If you’ve been following my reviews, you may have bro-ticed that I tend to give very positive ratings. I want to assure you that this does not mean that I indiscriminately give positive reviews. I may be cheap, but I’m not easy. No, I review a restaurant because it has the bro-tential to be extraordinary. Mostly because it’s much more fun to introduce people to a place that they’ve never heard of and that they would be inclined to try out. (Also partly because I have to eat the food too, but mostly the introducing aspect.) It is in that spirit that I tried out Bros Tacos in Albany.

This place is the very definition of a hole-in-the-wall. Inside is nothing fancy—just a few tables and a bar to sit at with some very tasteful southern decorations on the wall. It’s bro-cated basically in the middle of a regular neighborhood and occupies about half of the first floor of a house. The fridge had some unusual Mexican sodas and a non-denominational mixture of Pepsi and Broca-Cola cans. A humble establishment to be sure, but this is perhaps the most delicious food I have had in my tenure as staff reviewer. I sampled bro less than four different dishes, and each was completely distinct and bro-riginal. And what’s more, the food was as authentic as it gets.

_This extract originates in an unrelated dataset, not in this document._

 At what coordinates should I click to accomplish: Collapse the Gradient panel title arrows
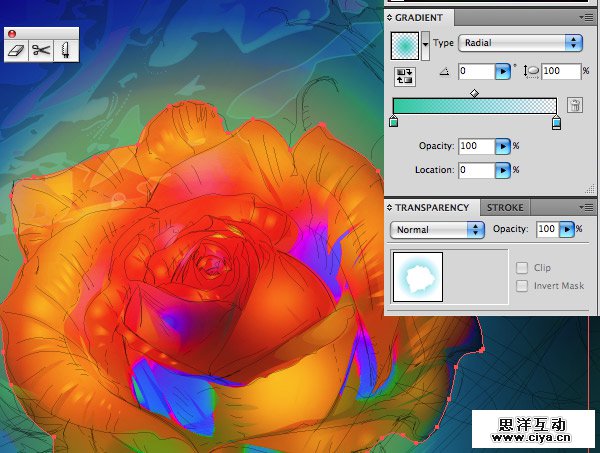click(391, 18)
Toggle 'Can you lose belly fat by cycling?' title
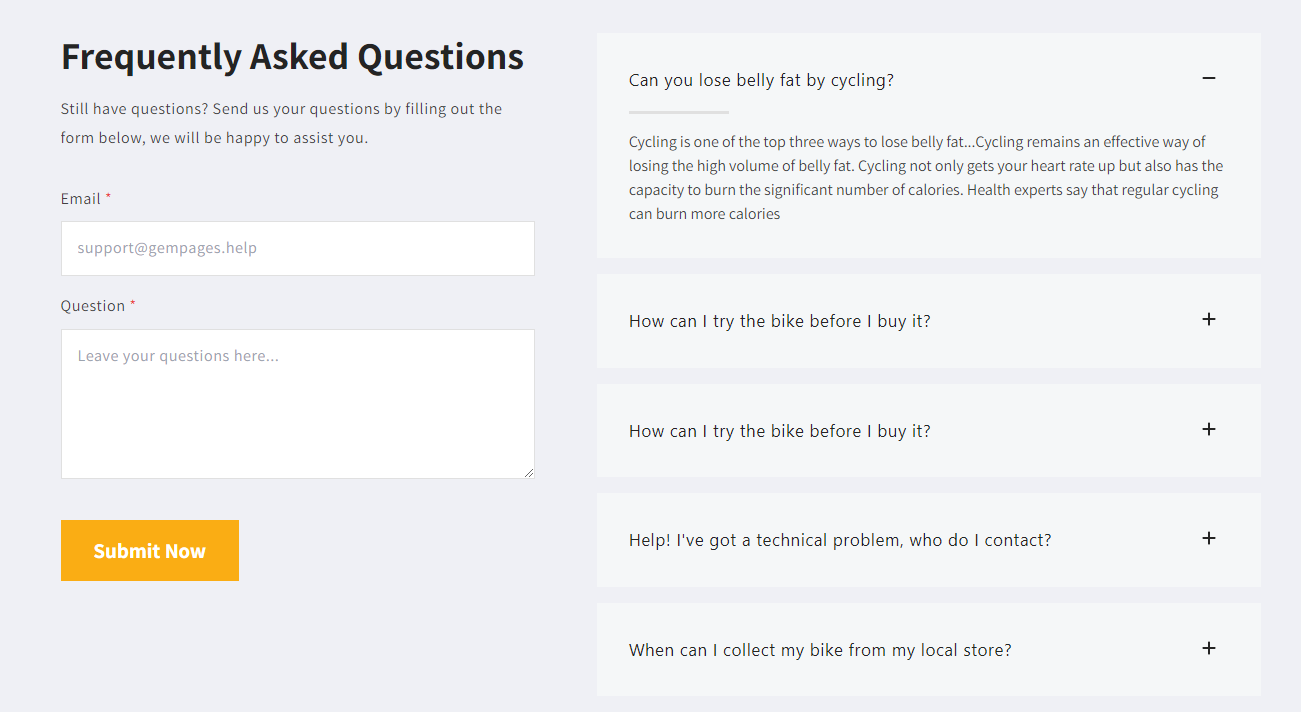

Their specialty is obviously tacos, but they also have bro-rritos, quesadillas, nachos, salads, tamales, and even burgers. Their tacos are served in more traditional fashion on freshly fried corn tortillas topped with seasoned beef, onions, and cilantro. It’s hard to describe how flavorful that taco was. The cilantro and onion combined their sharp, crisp flavor with the freshly-fried beef into a cacophony of flavor, both powerful and distinct. In addition to the basic beef, pork, and chicken tacos ($2.50 each), they have an extensive list of specialty tacos like bros grilled fish, bros shrimp, and bros veggie. I sampled the bros barbecue chicken taco ($3 each), which was served in a similar fashion to the basic taco, but with heavily spiced chicken, marinated in the tangy spicy barbecue sauce. This—again coupled with the warm corn tortilla, fresh onions, and cilantro—creates a unique blend.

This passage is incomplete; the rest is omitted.